Problem description:
For this exercise, reproduce the records exactly as they stand and do not carry any images over.

Records for processing:
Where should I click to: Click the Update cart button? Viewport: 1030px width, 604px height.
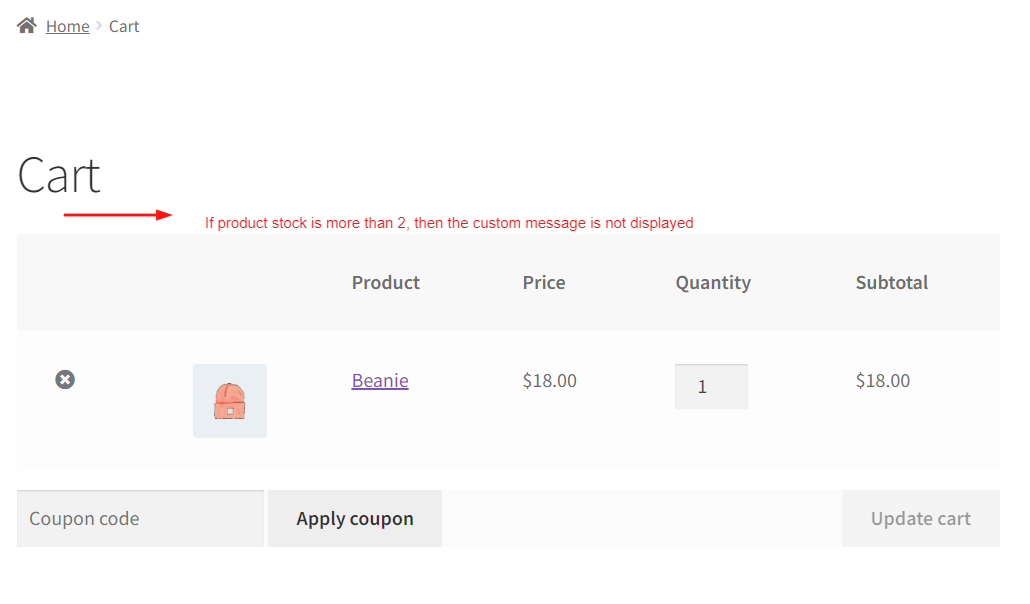pos(919,518)
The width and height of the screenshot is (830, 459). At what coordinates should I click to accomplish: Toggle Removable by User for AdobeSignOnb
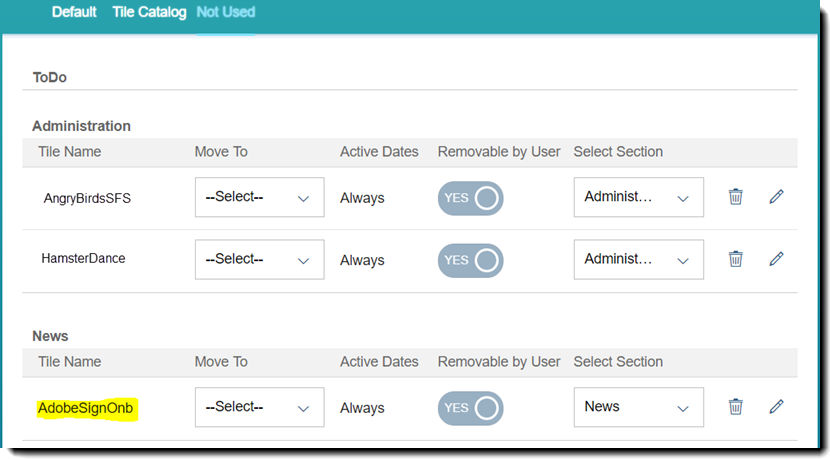tap(470, 408)
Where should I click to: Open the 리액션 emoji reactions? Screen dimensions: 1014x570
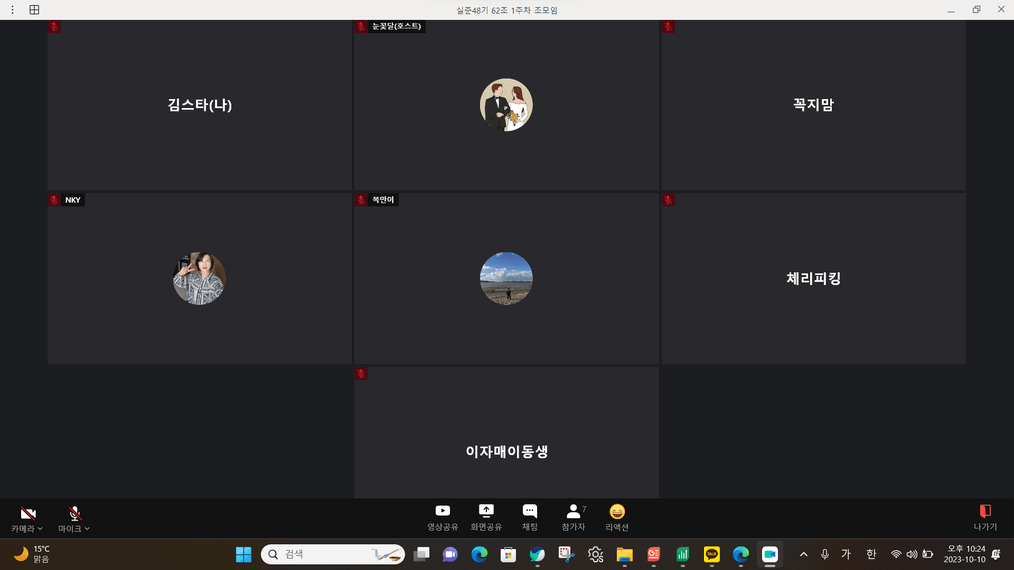pyautogui.click(x=617, y=517)
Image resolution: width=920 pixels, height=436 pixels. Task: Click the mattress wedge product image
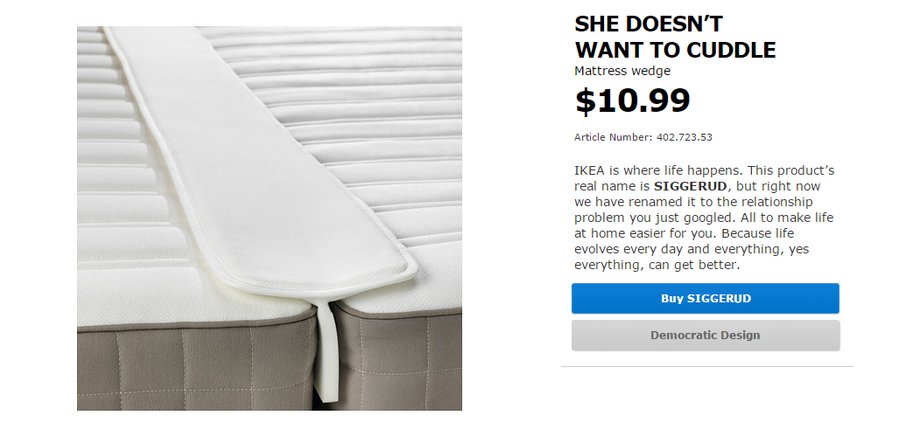269,218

Task response:
Where should I click to: Click the Update cart button? Viewport: 1030px width, 604px height.
pos(919,518)
The width and height of the screenshot is (830, 459). At what coordinates should I click to accomplish: Toggle Removable by User for AdobeSignOnb
tap(470, 408)
Where should I click to: Open the 리액션 emoji reactions? Screen dimensions: 1014x570
pyautogui.click(x=617, y=517)
Image resolution: width=920 pixels, height=436 pixels. Task: Click the mattress wedge product image
269,218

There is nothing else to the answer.